Atavisme
Uit Wikipedia, de vrije encyclopedia
Een atavisme (v. Lat. atavus = voorvader) is het opnieuw optreden van anatomische kenmerken die bij vroegere evolutionaire voorouders aanwezig waren, maar bij de directe voorouders verloren waren gegaan. Atavismen worden daarom vaak als misvorming gezien. Een atavisme bij een organisme kan betekenen:
- een (schijnbare) ommekeer in zijn evolutie
- de onverwachte verschijning van primitieve eigenschappen
- een nieuwe verschijning van eigenschappen die wel aanwezig waren in een bepaalde tijd in het verleden, maar die in tussenliggende generaties afwezig waren
In de loop van de evolutie zijn oorspronkelijke eigenschappen verloren gegaan, bijvoorbeeld als die eigenschappen, organen of lichaamsdelen geen functie meer hebben en weggeselecteerd zijn. In het genoom zijn de gegevens voor voormalige eigenschappen bewaard gebleven en zijn mogelijk onderdrukt, bij een "toevallige kruising" kunnen ze ineens weer opduiken. Atavismen komen overal in de levende natuur voor.

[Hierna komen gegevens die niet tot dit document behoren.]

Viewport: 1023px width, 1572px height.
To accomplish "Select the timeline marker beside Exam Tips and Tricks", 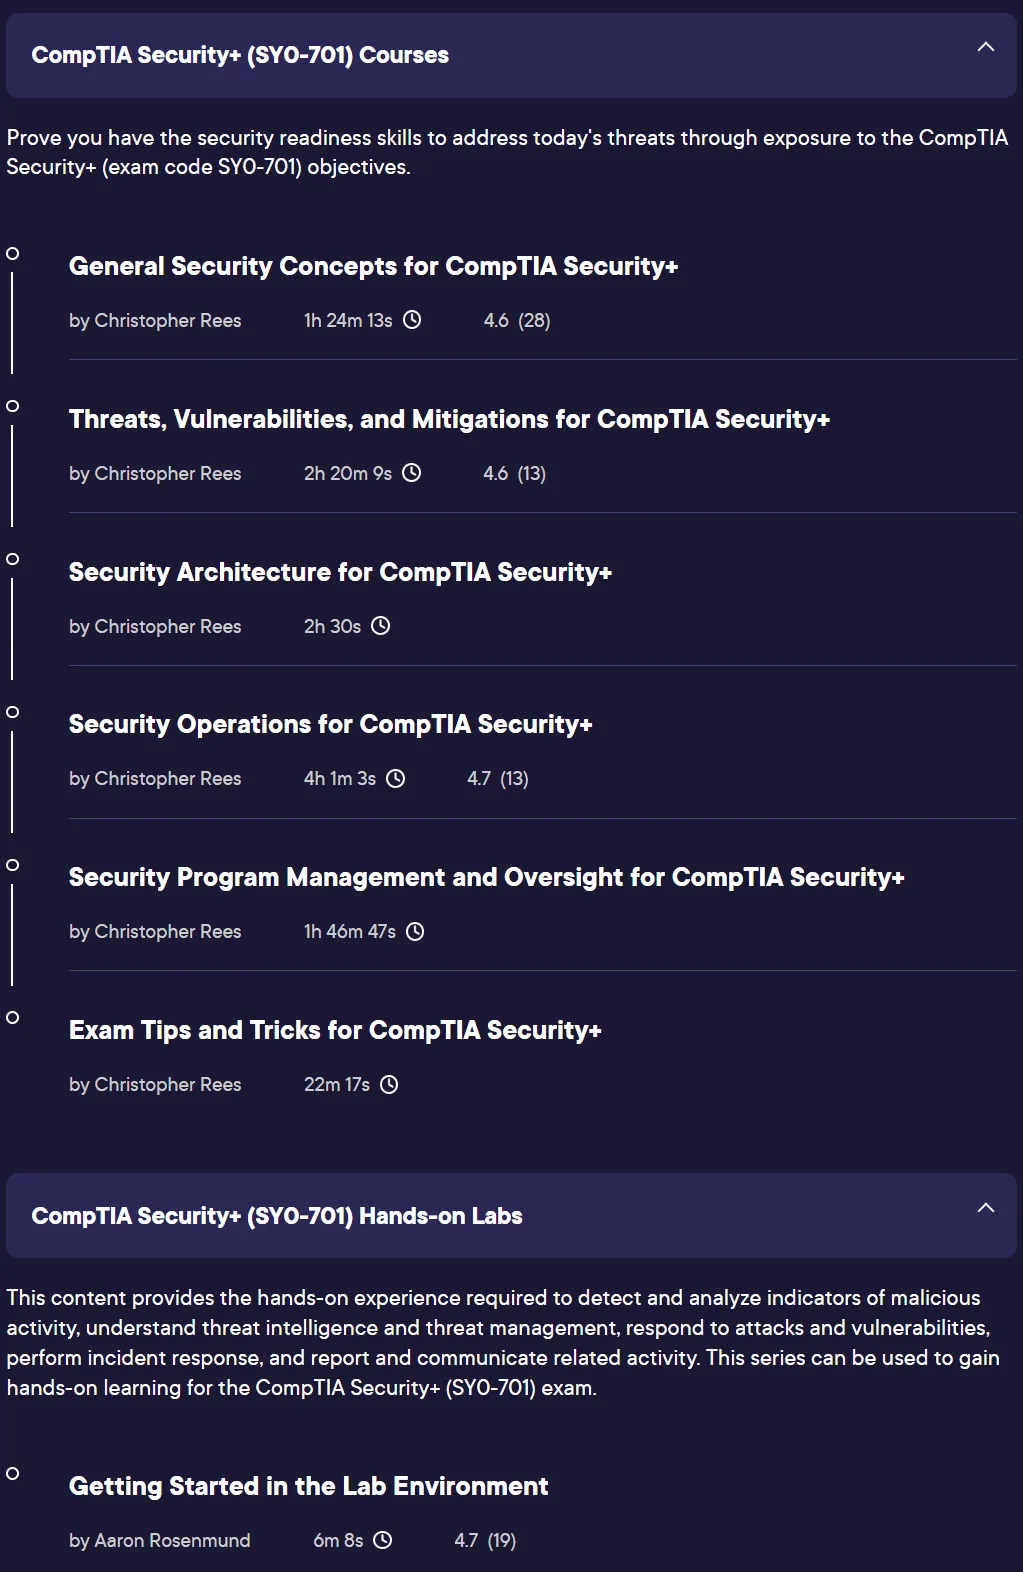I will coord(13,1018).
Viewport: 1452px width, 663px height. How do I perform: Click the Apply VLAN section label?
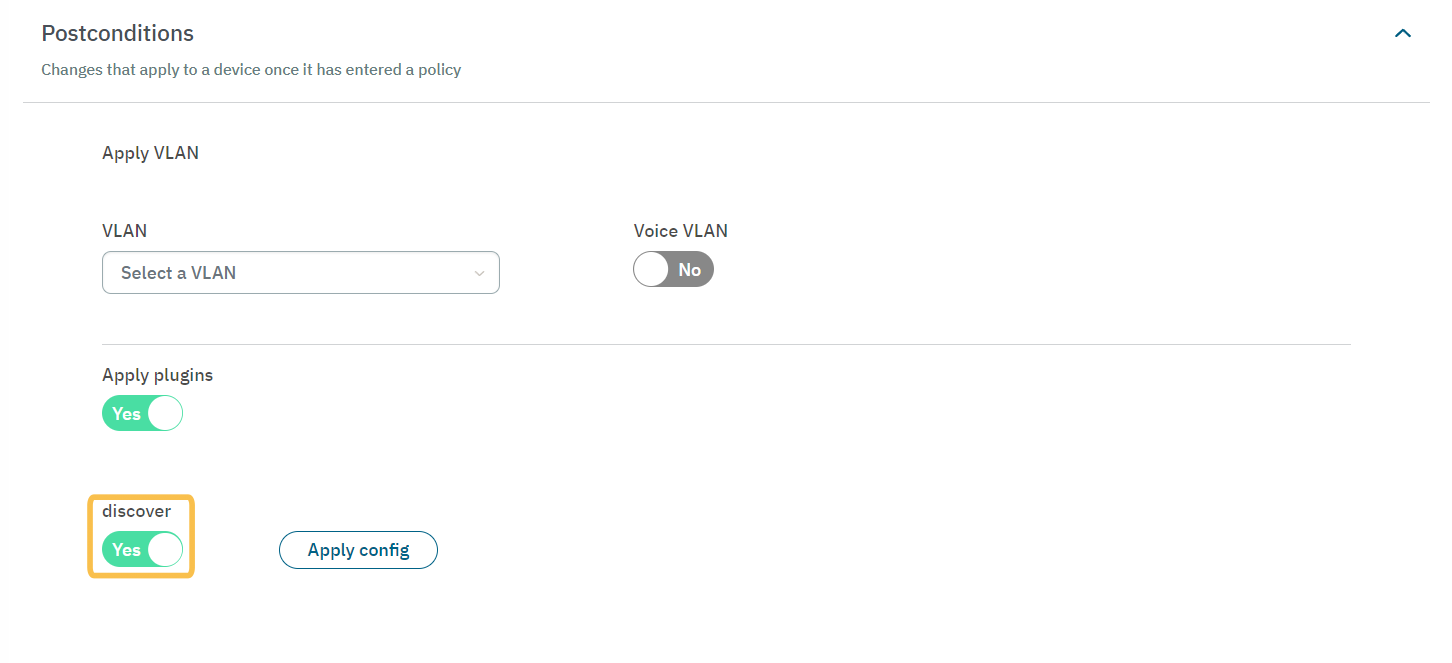point(150,153)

Atavisme kan regelmatig voorkomen tijdens de ontwikkeling bij alle individuen (jeugdatavisme) of bij een enkel individu als afwijking (teratologisch atavisme, bestudeerd in de teratologie, de kennis van aangeboren misvormingen).
Atavisme verschilt van een rudiment in de zin dat de eigenschap, anders dan bij een rudiment, ook na verdwijning is teruggekeerd. Een rudiment is nog steeds aanwezig, maar inmiddels niet of nauwelijks functioneel, of heeft mogelijk een andere functie aangenomen.